Cowen goes on to qualify this:

we use stories to make sense of what we’ve done, to give meaning to our lives, to establish connections with other people. None of this will go away, should go away, or can go away.

But, he explains, we should worry about stories more, and embrace the messiness of life more. But I wonder if he’s right? After all, Lauterbach told me I shouldn’t try to change the way I think, but rather get really good at the modes of thinking that I already prefer. Surely the same thing is true for people who love stories and think primarily in terms of stories?

So, here’s how I think about this question: Should we listen to Cowen or to Lauterbach? Why?

It seems to me that we should be suspicious of stories if we think that letting reality be messy is good for thinking clearly. The problem there is that we’re only likely to think that if we’ve had good experiences with other forms of analysis: plotting data or formalizing syllogisms. In that case, we’ll hear Cowen’s comments like I heard Lauterbach’s: “Be yourself! Those story-tellers are phonies, anyway.”

On the other hand, we might also want to dig deeper into stories and develop our critical thinking skills from within the narrative form: when is a story too neat? When is a narrator’s omniscience really pandering to the reader? What are the other stories we can tell about authors, about cultures, and about narrative manipulation that might help us to avoid the traps that narratives set for us? If we’ve already got a pretty good sense of the structure of stories, the kinds of things that narratives do and can do, we might prefer to dig deeper and hone this method. But still, the message is Lauterbach’s: “Don’t kick the poets out of the city! Poets can be wise, too!”

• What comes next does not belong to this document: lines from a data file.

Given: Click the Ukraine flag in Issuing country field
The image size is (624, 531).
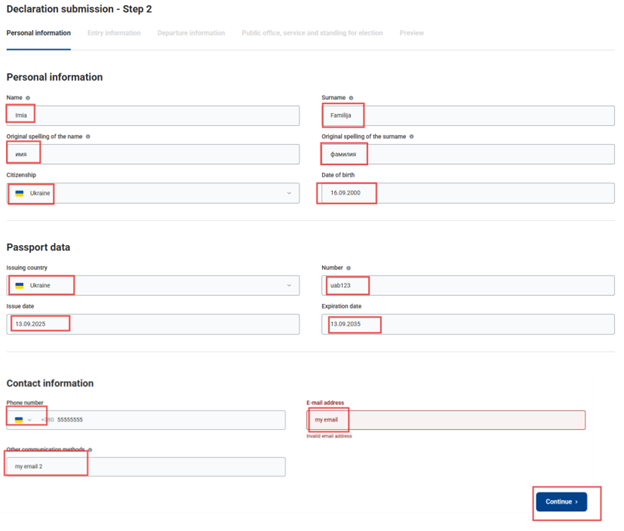Looking at the screenshot, I should coord(19,285).
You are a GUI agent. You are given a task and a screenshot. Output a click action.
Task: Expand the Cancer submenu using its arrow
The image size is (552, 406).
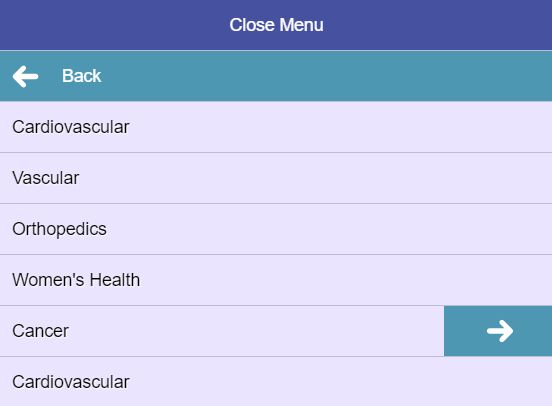click(498, 331)
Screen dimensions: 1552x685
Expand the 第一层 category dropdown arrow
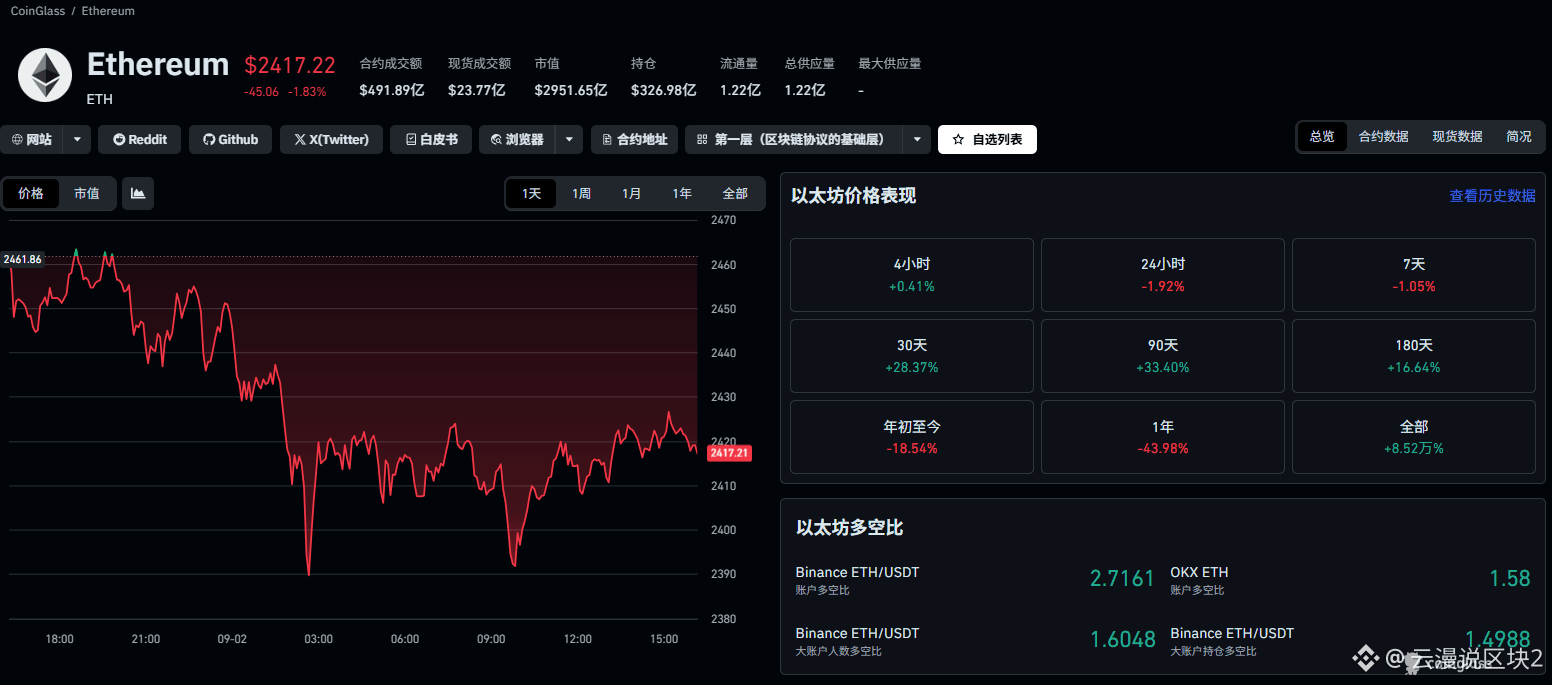tap(917, 139)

In this post, Lauterbach is going to stay the hero. But Cowen is a smart guy, and he tries to inoculate himself against this kind of criticism in the section on cognitive biases. Basically, he reminds us that people tend to misuse their knowledge of psychology through a kind of motivated reasoning that reproduces their earlier, ignorant biases but now with supposed expert certification. In this, as in most things “a little learning is a dangerous thing.” (But isn’t that what TED is for?) Then he reminds us of the epistemic portfolio theory, which holds that we’ll tend to balance our subjects of agnosticism, unpopular beliefs, and dogmatism in a rough equilibrium, so we ought to beware of the ways we abjure narratives in only some parts of our lives. (This is pretty much like ending his whole talk with the prankster’s “NOT!” Silly rationalists: truth-tracking and reason-responsiveness are myths we tell to children to hide the messy emotional facts of the matter.)

The passage in his talk where he typologizes the various narratives we’ll tell about the talk is also pretty funny: “I used to think too much in terms of stories, but then I heard Tyler Cowen, and now I think less in terms of stories!” Yay economists! They’re smart and have all the bases covered. Hey wait: do you think that’s why he told us that story?